To add an item to the Set, three steps are required:

  1. Update the length of the Set.
  2. Add the special entry required for the contains operation (i.e., insert the item's value into the Map).
  3. Add the entry to the Set (i.e., append the item's value to the array).

The process is illustrated in the following diagram:

AddToSetFlow

Schema of the Payload/Blob store

Payload is stored just as a sequence of bytes under a given hashed key - where the hashed key can be treated as the unique ID of the entity.

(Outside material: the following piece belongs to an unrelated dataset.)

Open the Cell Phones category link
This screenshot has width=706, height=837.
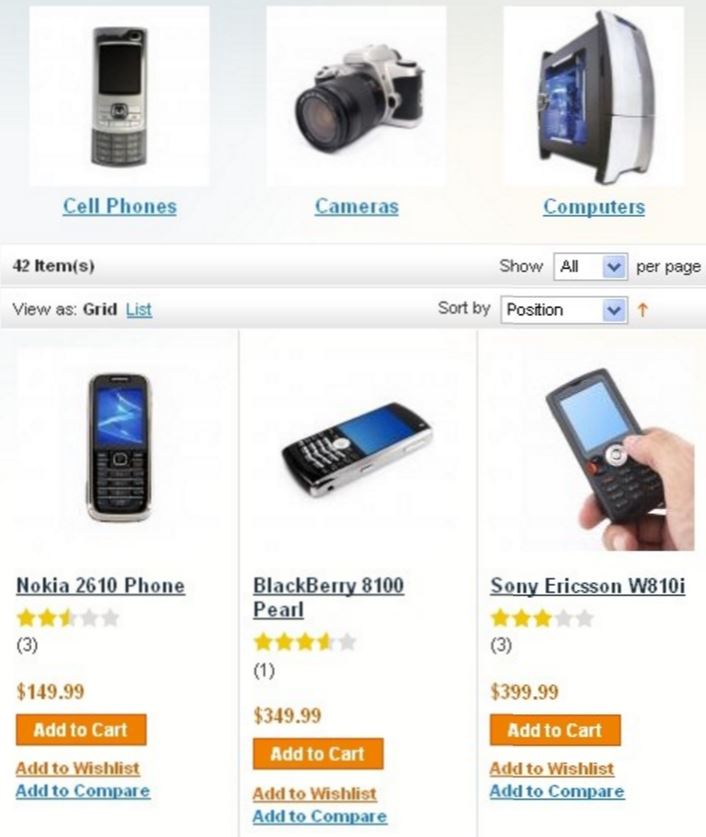(120, 206)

There are two options of storing Payload depending on the size of Payload

  1. Payload <= 31 bytes - in this case it is saved simply as entry as Payload fits into 32 bytes slot (1 byte is reserved for length)
    SmallBlob

  2. Payload > 31 bytes - in this case payload has to be split into sequence of entries and information about size (number of sequences) is kept in last byte of first entry
    LargeBlob

NOTE: To know if payload is packed in the same slot or is prolonged to the following slots length is multiplied by 2 and if it is a sequence a is added (so the least significant bit indicates the continuation of payload in the following slots).

Add Entity Flow

Now that we understand the two types GolemBase operates on, and how they are stored in detail, the process of adding a new Entity to GolemDB is illustrated in the following diagram:

LargeBlob

As shown, adding an Entity involves:

  • Inserting entries into three Set structures, where each insertion includes two Map entries (one for presence checking and one for value storage),
  • Inserting into N annotation Sets (for N annotations),
  • Creating two new entries: one for the Entity payload and one for the Entity metadata.

Each entry consumes 64 bytes: 32 bytes for the key and 32 bytes for the value.

Thus, the total storage size required to add an Entity in GolemBase is calculated as:

storage-size = 3 x 2 x 64 bytes + N x 2 x 64 bytes + 2 x 32 bytes + X bytes + Y bytes = 448 bytes + N x 128 bytes + (X + Y) bytes,

Where:

  • N is the number of annotations,
  • X is the size of the metadata payload,
  • Y is the size of the entity payload.